The Idaho Senate will have its chance to deliberate a plan to ban Gem State localities from enacting their own minimum wage laws after the House approved the proposal Friday.
The plan, sponsored by Rep. Luke Malek, R-Coeur d’Alene, cleared the chamber on a 55-to-14 party-line tally Friday. Republicans supported it and Democrats opposed it.
Malek told his colleagues the plan wouldn’t shift policy too much because he believe state law already prohibits local minimum wage ordinances. The proposal, he said, simply clarifies that ban.
Democrats attacked majority Republicans for stripping local control from localities.

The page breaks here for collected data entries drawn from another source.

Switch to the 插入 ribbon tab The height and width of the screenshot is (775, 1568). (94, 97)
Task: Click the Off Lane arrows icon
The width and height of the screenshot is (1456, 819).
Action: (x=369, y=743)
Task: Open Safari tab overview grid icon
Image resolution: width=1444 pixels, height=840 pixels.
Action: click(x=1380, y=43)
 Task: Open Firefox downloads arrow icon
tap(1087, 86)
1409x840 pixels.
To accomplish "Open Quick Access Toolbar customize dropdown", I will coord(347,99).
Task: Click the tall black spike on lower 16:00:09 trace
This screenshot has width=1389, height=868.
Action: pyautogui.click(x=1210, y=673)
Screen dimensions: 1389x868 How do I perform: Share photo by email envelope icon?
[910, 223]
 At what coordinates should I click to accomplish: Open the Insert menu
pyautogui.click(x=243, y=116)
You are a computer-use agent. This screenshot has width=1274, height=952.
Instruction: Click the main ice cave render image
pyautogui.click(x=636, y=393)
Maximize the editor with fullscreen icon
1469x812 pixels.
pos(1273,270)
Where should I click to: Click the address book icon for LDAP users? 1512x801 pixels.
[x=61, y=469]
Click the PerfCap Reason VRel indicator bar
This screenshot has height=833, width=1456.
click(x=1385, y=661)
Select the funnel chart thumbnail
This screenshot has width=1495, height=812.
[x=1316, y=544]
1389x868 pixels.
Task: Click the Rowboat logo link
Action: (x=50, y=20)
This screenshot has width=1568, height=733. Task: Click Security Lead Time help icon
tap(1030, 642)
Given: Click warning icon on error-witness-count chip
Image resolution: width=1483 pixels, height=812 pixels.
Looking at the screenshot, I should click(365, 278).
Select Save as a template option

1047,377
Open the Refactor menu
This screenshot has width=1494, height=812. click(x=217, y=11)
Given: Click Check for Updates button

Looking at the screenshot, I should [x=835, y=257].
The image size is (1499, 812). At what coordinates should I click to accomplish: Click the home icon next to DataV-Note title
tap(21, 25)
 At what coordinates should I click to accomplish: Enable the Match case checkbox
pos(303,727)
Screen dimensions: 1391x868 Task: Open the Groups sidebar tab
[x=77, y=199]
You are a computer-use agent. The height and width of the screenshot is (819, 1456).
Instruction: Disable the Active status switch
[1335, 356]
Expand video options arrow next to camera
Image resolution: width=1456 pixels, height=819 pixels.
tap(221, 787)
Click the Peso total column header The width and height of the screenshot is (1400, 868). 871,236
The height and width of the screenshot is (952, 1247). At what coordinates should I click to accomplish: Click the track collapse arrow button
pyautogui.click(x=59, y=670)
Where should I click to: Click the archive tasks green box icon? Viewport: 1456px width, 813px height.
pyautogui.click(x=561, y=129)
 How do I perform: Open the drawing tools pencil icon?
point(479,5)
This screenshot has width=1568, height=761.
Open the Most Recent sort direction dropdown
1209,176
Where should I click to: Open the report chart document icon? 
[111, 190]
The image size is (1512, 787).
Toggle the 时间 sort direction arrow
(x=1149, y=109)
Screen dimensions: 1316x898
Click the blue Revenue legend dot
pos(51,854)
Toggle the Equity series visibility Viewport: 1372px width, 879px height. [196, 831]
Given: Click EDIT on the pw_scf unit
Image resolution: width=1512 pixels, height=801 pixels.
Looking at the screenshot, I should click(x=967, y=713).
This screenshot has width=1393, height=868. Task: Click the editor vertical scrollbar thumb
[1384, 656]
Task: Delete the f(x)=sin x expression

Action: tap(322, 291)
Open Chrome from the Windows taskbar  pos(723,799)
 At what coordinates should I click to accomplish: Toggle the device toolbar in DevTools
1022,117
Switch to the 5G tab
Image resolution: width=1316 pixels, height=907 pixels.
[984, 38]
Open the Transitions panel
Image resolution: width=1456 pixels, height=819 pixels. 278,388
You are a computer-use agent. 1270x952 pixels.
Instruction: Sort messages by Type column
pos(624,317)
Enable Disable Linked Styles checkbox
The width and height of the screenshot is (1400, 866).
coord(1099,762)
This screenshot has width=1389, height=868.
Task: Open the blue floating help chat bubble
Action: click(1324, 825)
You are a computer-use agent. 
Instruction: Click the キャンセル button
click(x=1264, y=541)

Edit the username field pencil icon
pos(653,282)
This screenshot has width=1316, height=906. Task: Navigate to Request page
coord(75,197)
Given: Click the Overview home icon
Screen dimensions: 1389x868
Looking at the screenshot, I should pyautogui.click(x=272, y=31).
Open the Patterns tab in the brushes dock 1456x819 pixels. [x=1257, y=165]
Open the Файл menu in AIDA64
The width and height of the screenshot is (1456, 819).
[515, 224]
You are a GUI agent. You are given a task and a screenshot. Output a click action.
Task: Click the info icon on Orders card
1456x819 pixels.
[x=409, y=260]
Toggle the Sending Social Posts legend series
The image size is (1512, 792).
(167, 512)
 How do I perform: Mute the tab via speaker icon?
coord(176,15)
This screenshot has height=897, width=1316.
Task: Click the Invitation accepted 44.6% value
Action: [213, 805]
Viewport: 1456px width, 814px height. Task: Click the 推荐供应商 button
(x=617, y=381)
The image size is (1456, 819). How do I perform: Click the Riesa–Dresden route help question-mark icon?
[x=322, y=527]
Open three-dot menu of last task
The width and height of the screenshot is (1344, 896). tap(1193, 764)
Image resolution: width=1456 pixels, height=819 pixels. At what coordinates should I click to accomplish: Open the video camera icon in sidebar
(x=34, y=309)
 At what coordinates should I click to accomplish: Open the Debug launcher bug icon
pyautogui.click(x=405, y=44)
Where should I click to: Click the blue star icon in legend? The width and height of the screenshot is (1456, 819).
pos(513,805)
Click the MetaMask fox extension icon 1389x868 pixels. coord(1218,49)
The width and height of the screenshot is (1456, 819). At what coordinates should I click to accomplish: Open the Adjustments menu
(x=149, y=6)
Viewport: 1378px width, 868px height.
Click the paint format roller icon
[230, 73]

Rep. Ilana Rubel, D-Boise, said city and county leaders should have autonomy to find solutions for their own communities.
“Why not let our local governments figure it out for themselves?” she asked during floor debate. “Why not let them make mistakes, if a mistake is what you think this is?”
House Majority Assistant Brent Crane, R-Nampa, said the proposal doesn’t block businesses from paying employees more than the minimum wage, and protects the relationship between employers and employees.
He also said raising the minimum wage would have hurt the poor, who would have had to spend more on goods and services, because prices would have risen due to increased labor costs.
“Business is going to respond,” Crane told his colleagues.
The chamber’s lone economics professor, Rep. Ron Nate, R-Rexburg, called the minimum wage an “arbitrary standard,” and argued it served as “an attack on personal liberty.”
He added that minimum wage laws block opportunities for low-skilled and minority workers because of the added labor costs.
Rep. Mark Nye, D-Pocatello, intimated the Republicans are hypocritical on the issue because they detest federal mandates and regulations, but immediately turn around and deliver a top-down edict to cities and counties.
Rep. Vito Barbieri, R-Dalton Gardens, fired back, telling House members the states created the federal government, counties and cities, and therefore has the power to restrain local government’s ability to regulate wages.
Rep. Paulette Jordan, D-Plummer, turned the tables on Nate, and said studies have shown minimum wage hikes ultimately benefit minorities.
She also charged that the bill cleaned up language in favor of businesses and corporations. She suggested Idaho code be “cleaned up in favor of our citizens.”
The plan came to the Legislature after two cities, McCall and Coeur d’Alene, considered local minimum wage ordinances in 2015. The Coeur d’Alene ordinance, driven by a Democratic activist, died when the city’s legal team dubbed it illegal.
The McCall plan made it to the ballot last November, where it died on a 53 to 46 percent vote.
The Idaho House bill passed one day after neighboring Oregon’s House of Representatives passed a plan to hike its minimum wage to nearly $15 an hour in some metro areas over a six-year period. The Oregon bill, now headed to the Democratic governor’s desk, will also raise wages in more rural parts of the state to more than $12 an hour over the same period.